Neuronal mechanisms of reward signaling in the prefrontal cortex - This AREA award will investigate neuronal mechanisms of reward signaling by the prefrontal cortex. It will
support the training of PhD students and undergraduates majoring in neuroscience working in the Laubach
Laboratory at American University in Washington, DC. Trainees will develop skills in animal behavior, multi-
electrode recording, optical imaging, optogenetics, pharmacology, and neuroanatomy. Facilities provided
through AU's Center for Behavioral Neuroscience, the lab's management of OpenBehavior (a website for
sharing open-source designs for behavioral devices and software), and interactions with collaborating
researchers at the nearby NIH campus support a unique training environment.

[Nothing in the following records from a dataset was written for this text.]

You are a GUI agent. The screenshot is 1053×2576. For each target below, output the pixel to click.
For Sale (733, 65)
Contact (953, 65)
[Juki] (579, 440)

Aim 1: Determine if the medial prefrontal cortex (mPFC) exerts top-down control over reward signaling by
the orbitofrontal cortex (OFC). Unpublished data from my laboratory suggest that a 4-8 Hz “theta” rhythm
generated by mPFC neurons drives reward signaling in the OFC. This hypothesis will be tested in behaving rats
using an incentive contrast licking task, in which rewards of different magnitudes are presented over extended
blocks of trials or in a randomly interleaved manner. Top-down control depends on the animal’s ability to estimate
the expected value of reward. mPFC should influence OFC processing when rewards vary over blocks of trials,
but not when reward values vary randomly over trials. Two experiments will test this hypothesis. (1) Optogenetic
inactivation (ArchT-3.0) will be used to disrupt processing in one cortical area while neuronal activity is recorded in
the other. If mPFC has top-down influences over OFC, then inactivation of mPFC should reduce reward-encoding
in OFC in sessions with blocked reward values compared to sessions with interleaved reward values. By contrast,
if OFC has bottom-up influences on mPFC, then inactivation of OFC should reduce reward signaling by mPFC
independent of whether rewards vary over blocks or are randomly interleaved. (2) GCaMP-based fiber photometry
will be used to measure if identified mPFC→OFC and OFC→mPFC projection neurons encode reward value and
vary with the blocked or randomly interleaved schedules of reward delivery.
Aim 2: Measure effects of opioid drugs on reward signaling by the mPFC. Mu opioid receptors mediate
the primary effects of opioid drugs and are prominent in the mPFC. Stimulation of these receptors increases
behavioral measures of reward value, possibly by enhancing mPFC reward signals. We will examine how
opioid drugs alter prefrontal activity in awake, behaving animals. Opioid drugs will be infused directly into the
mPFC, or into the lateral ventricles, while neuronal activity is locally recorded in the mPFC with recently
developed “pharmatrodes”. Fiber photometry will also be used to determine if identified mPFC→OFC and
OFC→mPFC projection neurons are sensitive to opioid drugs. These studies will be the first in vivo studies of the
actions of opioid drugs on the mPFC during a reward-guided task that depend on mPFC function.